O trecho sem a devida visualização do vídeo perde um pouco da eloquência do líder em análise. Sua mistura de respeito às regras sagradas do futebol (todos os planetas sabem que o cobrador de um lance de bola parada não pode tocar novamente na bola até que um segundo jogador a encoste) com respeito às regras sagradas familiares daquele país saltam aos olhos vermelhos do orador. A linguagem recebe uma nova densidade com as gargalhadas do presidente-rei-autocrata, o que nos permite perceber que nem sempre as notas taquigráficas foram devidamente fiéis ao jeito espirituoso do mandatário. Os rótulos quase gramaticais das formas de classificação do presidente-rei-autocrata retornam agora com a devida entonação, fazendo-nos entender o que o respeito à heteronormatividade futebol-familística representa para a devida condução do país distante.

Considerações finais

Nenhum dos sete filmes em questão jamais foi exibido no país distante do planeta plano, porque, apesar de haver uma constituição em vigência naquele território, a caneta do tipo BIC (multinacional francesa que conseguiu tornar-se interplanetária) do líder tem mais poder que qualquer instituição existente. Nas minhas ainda incipientes pesquisas, não consegui identificar o papel prático das instituições republicanas num local que não se considera uma república, mas uma autocracia coletiva, em que membros da família presidencial-real-autocrática comandam o país distante em todos os seus cargos, num trabalho excessivamente laborioso, que deve levar tais servidores públicos à quase total  fadiga. Ao proceder uma breve comparação com outras repúblicas, o que se percebe em termos distintivos é a ausência de uma divisão de poder e de tarefas, o que pode explicar o não crescimento econômico daquele país. Sobre duas questões, porém, podemos arriscar certeza: não há nenhuma ameaça à gramática legal do presidente-rei-autocrata, tampouco a possibilidade de um filme, uma peça teatral ou uma pesquisa científica serem apresentados ao público sem o devido “filtro” do comandante-em-chefe da cultura local.

Notas:

[1] ?

[2] Nas minhas ainda incipientes pesquisas, não consegui descobrir o que significa o termo “talkey”. No entanto, comparando com achados de outros países daquele planeta, se assemelha a algum termo como “estamos de acordo?”, ou, numa tradução mais rara “aqui paro de falar sobre o assunto anterior e faço uma pausa dramática, seguida de uma profunda respiração, de modo que não fique claro que perdi meu raciocínio”. Os linguistas do país distante tampouco me puderam ajudar, uma vez que não há mais linguistas no país distante, desde o ano de 2019, quando foram enviados para trabalhos forçados. Não vou falar sobre filólogos, porque ninguém sabia o que filólogo era naquele país.

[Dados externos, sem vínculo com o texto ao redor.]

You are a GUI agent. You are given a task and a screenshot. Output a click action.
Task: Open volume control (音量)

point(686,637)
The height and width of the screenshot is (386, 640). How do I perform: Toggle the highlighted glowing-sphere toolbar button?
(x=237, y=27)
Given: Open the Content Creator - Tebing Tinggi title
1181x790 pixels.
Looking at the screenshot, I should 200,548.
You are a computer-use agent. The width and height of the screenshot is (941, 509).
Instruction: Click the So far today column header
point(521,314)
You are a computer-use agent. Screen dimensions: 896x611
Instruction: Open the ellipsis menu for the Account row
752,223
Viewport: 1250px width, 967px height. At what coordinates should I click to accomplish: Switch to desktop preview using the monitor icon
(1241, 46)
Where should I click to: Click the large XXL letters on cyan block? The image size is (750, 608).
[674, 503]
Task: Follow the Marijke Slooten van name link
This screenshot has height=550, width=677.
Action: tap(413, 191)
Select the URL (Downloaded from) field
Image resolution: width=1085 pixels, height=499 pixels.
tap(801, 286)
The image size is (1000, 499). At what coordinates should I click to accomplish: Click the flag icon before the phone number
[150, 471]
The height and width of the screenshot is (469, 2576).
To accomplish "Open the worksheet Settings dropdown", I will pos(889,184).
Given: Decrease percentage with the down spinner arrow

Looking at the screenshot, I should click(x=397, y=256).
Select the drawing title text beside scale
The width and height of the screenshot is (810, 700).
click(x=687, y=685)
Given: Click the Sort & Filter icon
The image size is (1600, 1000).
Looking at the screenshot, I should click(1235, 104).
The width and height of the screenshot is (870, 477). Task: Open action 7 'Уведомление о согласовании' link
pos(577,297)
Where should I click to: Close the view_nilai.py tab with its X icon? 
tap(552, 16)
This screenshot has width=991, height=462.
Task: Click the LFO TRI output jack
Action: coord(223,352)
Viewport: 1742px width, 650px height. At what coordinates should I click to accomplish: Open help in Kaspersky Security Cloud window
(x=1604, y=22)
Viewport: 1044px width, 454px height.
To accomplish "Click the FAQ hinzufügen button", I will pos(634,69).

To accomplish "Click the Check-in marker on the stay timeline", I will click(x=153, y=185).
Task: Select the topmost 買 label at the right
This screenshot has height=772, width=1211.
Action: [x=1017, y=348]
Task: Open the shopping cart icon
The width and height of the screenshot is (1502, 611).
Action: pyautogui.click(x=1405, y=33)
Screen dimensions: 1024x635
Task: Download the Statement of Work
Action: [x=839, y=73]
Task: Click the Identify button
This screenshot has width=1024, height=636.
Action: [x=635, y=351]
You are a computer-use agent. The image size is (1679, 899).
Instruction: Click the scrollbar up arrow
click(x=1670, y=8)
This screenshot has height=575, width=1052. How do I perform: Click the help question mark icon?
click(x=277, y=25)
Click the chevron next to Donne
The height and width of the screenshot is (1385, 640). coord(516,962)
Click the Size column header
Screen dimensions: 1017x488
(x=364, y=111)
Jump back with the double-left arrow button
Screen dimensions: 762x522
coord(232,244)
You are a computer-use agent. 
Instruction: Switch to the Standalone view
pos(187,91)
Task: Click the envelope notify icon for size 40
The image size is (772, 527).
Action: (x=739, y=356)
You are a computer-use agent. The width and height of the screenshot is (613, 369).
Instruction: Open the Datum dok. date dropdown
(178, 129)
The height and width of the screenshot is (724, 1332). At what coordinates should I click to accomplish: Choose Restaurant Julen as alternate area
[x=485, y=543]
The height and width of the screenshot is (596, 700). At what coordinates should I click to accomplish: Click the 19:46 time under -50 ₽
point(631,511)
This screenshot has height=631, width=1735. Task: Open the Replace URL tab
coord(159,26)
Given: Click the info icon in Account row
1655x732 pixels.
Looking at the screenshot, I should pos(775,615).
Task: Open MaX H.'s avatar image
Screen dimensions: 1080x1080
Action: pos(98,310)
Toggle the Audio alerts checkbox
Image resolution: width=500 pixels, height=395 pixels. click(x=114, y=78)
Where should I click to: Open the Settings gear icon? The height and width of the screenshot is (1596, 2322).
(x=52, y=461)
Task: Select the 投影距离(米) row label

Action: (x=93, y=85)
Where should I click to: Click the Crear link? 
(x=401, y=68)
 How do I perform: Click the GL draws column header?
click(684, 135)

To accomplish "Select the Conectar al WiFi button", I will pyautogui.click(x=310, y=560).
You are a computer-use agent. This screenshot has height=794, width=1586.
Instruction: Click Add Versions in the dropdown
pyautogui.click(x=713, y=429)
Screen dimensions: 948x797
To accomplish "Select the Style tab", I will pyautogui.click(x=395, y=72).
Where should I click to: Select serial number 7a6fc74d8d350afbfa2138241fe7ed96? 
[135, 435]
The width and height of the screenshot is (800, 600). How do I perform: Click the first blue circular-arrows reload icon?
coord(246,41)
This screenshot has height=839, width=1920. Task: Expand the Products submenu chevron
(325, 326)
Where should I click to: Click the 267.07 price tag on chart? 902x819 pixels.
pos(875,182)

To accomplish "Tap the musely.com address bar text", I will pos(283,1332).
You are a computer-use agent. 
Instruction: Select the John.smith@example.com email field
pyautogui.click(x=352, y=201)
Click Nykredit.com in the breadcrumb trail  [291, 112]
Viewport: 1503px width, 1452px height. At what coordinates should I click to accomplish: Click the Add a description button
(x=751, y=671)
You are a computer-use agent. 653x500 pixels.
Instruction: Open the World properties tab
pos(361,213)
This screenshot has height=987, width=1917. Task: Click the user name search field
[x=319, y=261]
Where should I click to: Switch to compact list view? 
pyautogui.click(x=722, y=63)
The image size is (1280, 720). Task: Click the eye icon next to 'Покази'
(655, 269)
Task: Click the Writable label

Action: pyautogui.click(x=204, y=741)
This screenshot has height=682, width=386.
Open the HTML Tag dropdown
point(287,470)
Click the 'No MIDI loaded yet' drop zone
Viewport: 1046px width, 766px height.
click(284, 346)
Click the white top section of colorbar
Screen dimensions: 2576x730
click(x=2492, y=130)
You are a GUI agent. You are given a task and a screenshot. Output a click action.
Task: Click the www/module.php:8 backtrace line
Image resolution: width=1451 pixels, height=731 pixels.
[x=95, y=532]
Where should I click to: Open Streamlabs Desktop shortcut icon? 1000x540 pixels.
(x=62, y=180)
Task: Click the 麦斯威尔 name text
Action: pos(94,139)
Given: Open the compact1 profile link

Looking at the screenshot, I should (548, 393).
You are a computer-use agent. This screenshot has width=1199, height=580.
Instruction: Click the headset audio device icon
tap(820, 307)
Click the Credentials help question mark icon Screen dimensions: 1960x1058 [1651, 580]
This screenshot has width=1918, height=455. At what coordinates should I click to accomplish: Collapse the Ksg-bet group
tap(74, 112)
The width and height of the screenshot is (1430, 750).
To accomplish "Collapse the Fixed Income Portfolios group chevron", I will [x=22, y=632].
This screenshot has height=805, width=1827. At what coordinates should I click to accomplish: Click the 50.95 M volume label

[3] Forças interestelares armadas com brochas de tinta e rádios telefônicos do país distante. Em sua história, constam que suas atividades principais, além da pintura de troncos de árvore e abuso de cargos públicos para complemento de renda são: tortura de indefesos, estupros e assassinatos por afogamentos, inalação de dióxido de carbono, lançamentos de indefesos de aeronaves e por choques elétricos, além de cerimônias anuais de humilhação pública nos quarteis.

* Eduardo dos Mares Netto é Antropólogo, Cientista Político e Professor Universitário, embora não trabalhe mais que oito horas por semana e ganhe entre R$15 e R$20 mil mensais. Nem ele sabe disso.